[Stored items from a collection]
▬▬▬▬▬▬

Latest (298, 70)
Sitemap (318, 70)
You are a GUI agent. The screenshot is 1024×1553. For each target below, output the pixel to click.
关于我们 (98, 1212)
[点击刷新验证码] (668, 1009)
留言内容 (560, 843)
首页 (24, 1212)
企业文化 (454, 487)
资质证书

▬▬▬▬▬▬

**What the exercise asks**.
Retype each entry exactly, leaving none of them out.

**Answer section**.
Latest (298, 70)
Sitemap (318, 70)
You are a GUI agent. The screenshot is 1024×1553. For each target below, output the pixel to click.
关于我们 (98, 1212)
[点击刷新验证码] (668, 1009)
留言内容 (560, 843)
首页 (24, 1212)
企业文化 (454, 487)
资质证书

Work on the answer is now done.